I got a 20% performance boost by tightening up the code a bit but a whopping 400% increase by using a cache for split strings. That only makes a difference if you use the same spec multiple times. Here are sample implementations and a profile script to test.
test.py
mydict = {
'first': {
'second': {
'third': {
'fourth': 'the end'
}
}
}
}
# original
def get_entry(dict, keyspec):
keys = keyspec.split('.')
result = dict[keys[0]]
for key in keys[1:]:
result = result[key]
return result
# tighten up code
def get_entry_2(mydict, keyspec):
for key in keyspec.split('.'):
mydict = mydict[key]
return mydict
# use a cache
cache = {}
def get_entry_3(mydict, keyspec):
global cache
try:
spec = cache[keyspec]
except KeyError:
spec = tuple(keyspec.split('.'))
cache[keyspec] = spec
for key in spec:
mydict = mydict[key]
return mydict
if __name__ == "__main__":
test = get_entry(mydict, 'first.second.third.fourth')
print(test)
profile.py
from timeit import timeit
print("original get_entry")
print(timeit("get_entry(mydict, 'first.second.third.fourth')",
setup="from test import get_entry, mydict"))
print("get_entry_2 with tighter code")
print(timeit("get_entry_2(mydict, 'first.second.third.fourth')",
setup="from test import get_entry_2, mydict"))
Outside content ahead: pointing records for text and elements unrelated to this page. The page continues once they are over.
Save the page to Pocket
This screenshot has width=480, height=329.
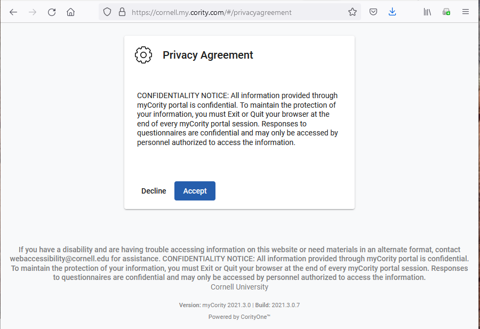[374, 12]
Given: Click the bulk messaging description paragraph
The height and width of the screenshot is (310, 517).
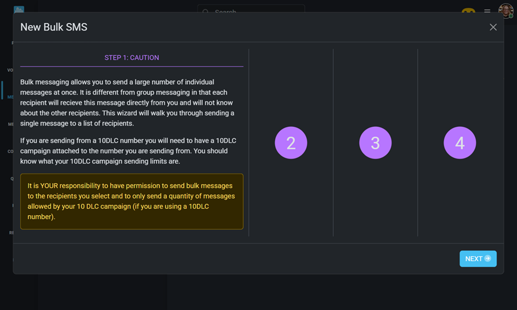Looking at the screenshot, I should [128, 103].
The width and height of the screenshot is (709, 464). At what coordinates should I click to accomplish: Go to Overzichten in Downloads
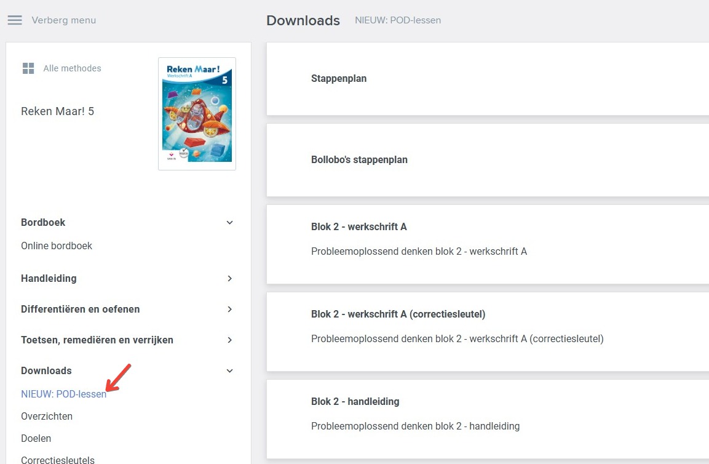(x=47, y=417)
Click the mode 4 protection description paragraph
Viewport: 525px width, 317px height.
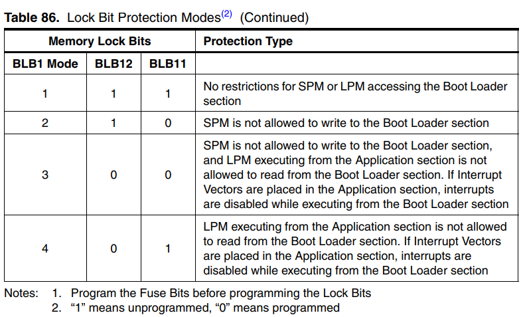coord(355,249)
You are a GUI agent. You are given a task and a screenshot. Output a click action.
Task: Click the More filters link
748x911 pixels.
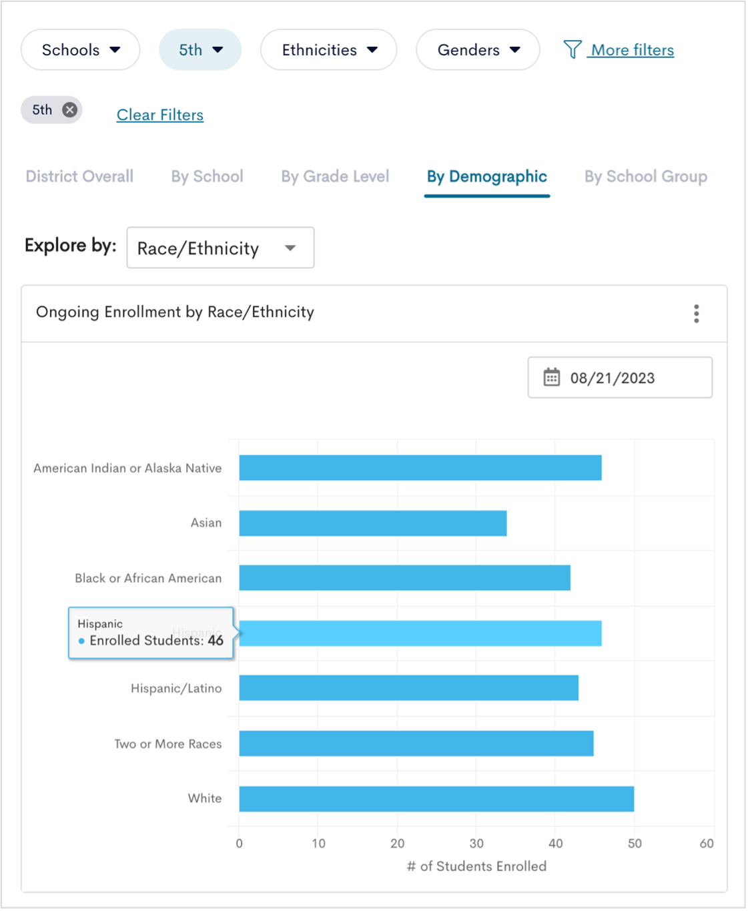630,49
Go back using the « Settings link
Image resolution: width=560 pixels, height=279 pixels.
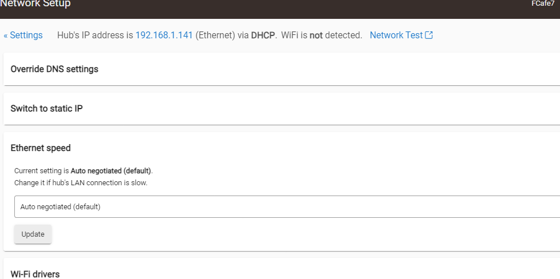point(23,35)
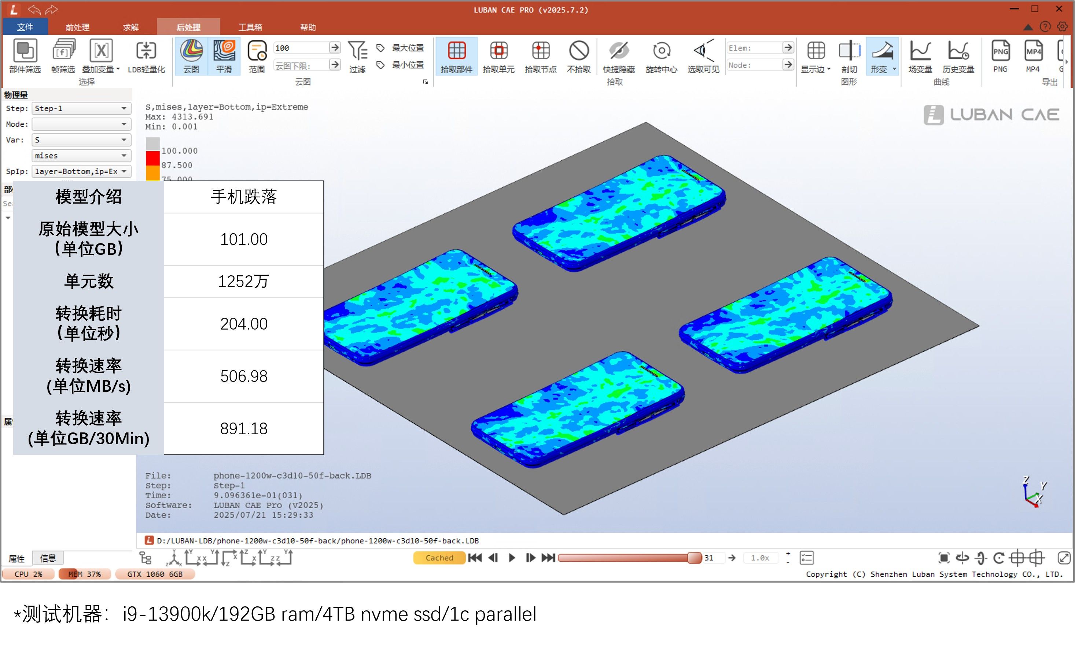Open the 工具箱 toolbox tab
Screen dimensions: 1075x647
pos(250,27)
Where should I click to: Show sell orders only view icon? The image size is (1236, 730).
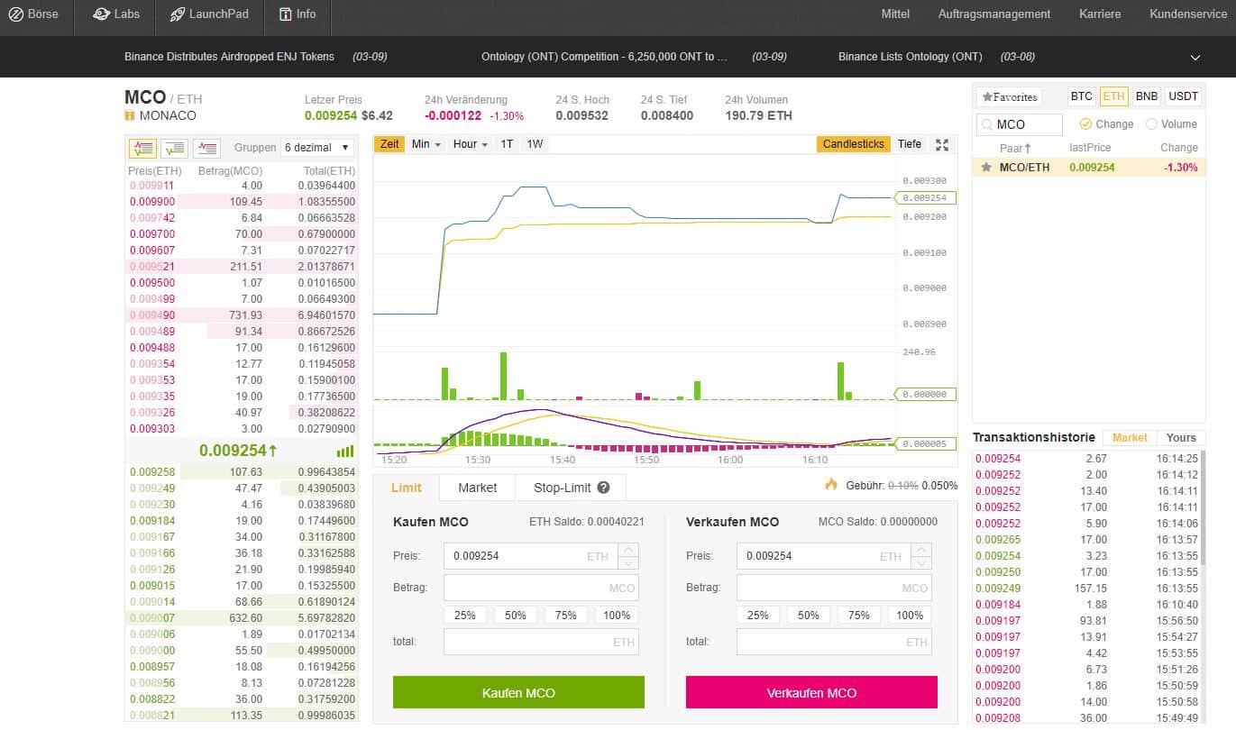coord(207,148)
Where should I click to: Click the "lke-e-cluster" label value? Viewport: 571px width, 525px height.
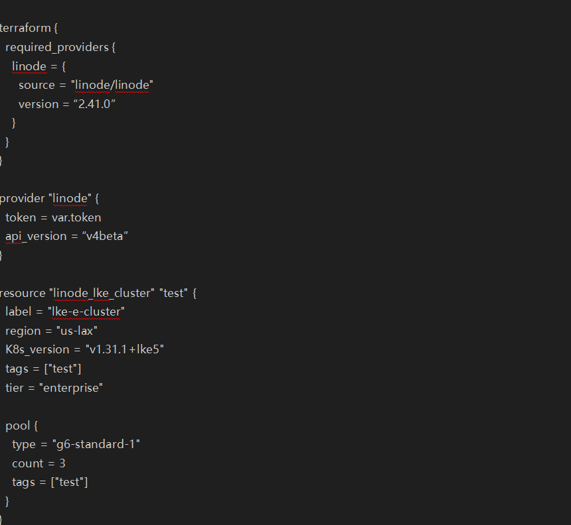click(89, 312)
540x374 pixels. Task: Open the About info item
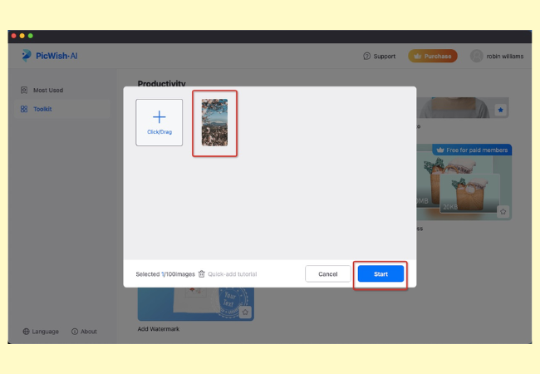pos(84,332)
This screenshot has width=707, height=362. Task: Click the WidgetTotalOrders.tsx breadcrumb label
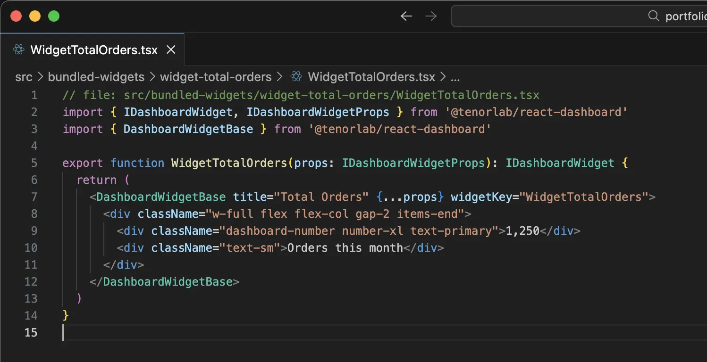click(x=370, y=77)
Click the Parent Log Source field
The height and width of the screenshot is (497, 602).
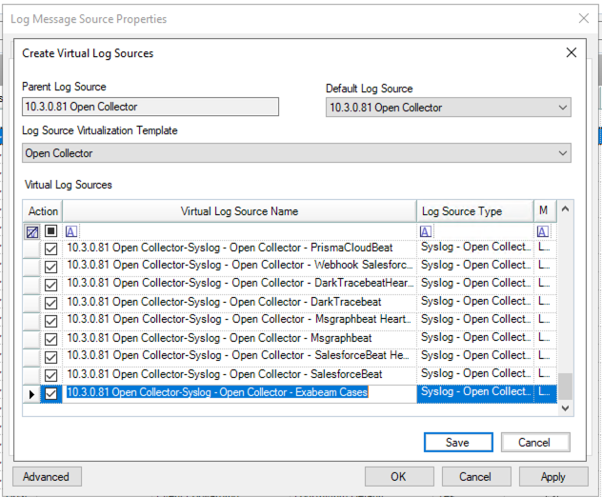(x=151, y=108)
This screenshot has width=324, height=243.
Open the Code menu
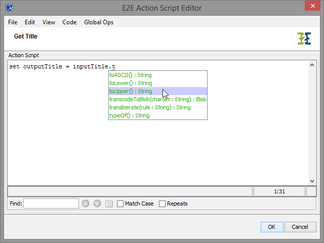[69, 22]
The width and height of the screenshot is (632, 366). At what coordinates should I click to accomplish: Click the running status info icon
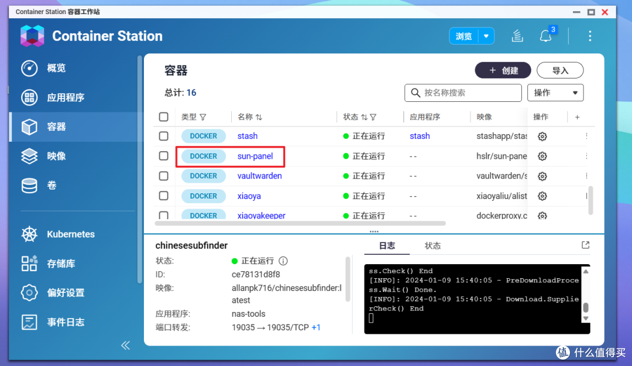point(283,261)
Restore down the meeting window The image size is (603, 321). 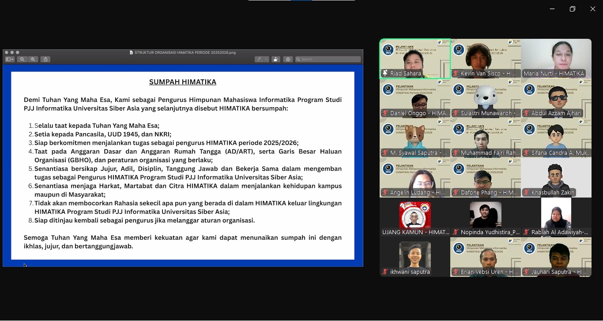pos(572,9)
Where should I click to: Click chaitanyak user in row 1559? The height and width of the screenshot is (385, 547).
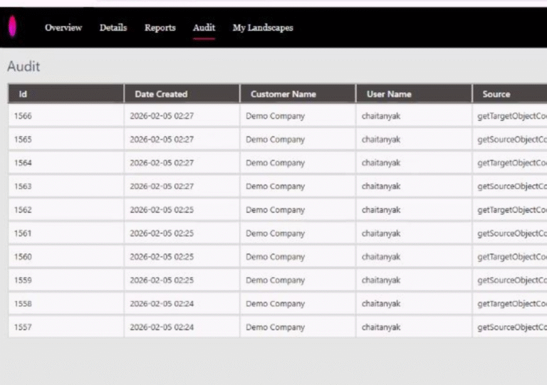pos(380,280)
print("get_entry_3 with cache of split spec")
print(timeit("get_entry_3(mydict, 'first.second.third.fourth')",
setup="from test import get_entry_3, mydict"))
print("just splitting a spec")
print(timeit("x.split('.')", setup="x='first.second.third.fourth'"))
The timing on my machine is
original get_entry
4.148535753000033
get_entry_2 with tighter code
3.2986323120003362
get_entry_3 with cache of split spec
1.3073233439990872
just splitting a spec
1.0949148639992927
Notice that splitting the spec is a comparatively expensive operation for this function. That’s why caching helps.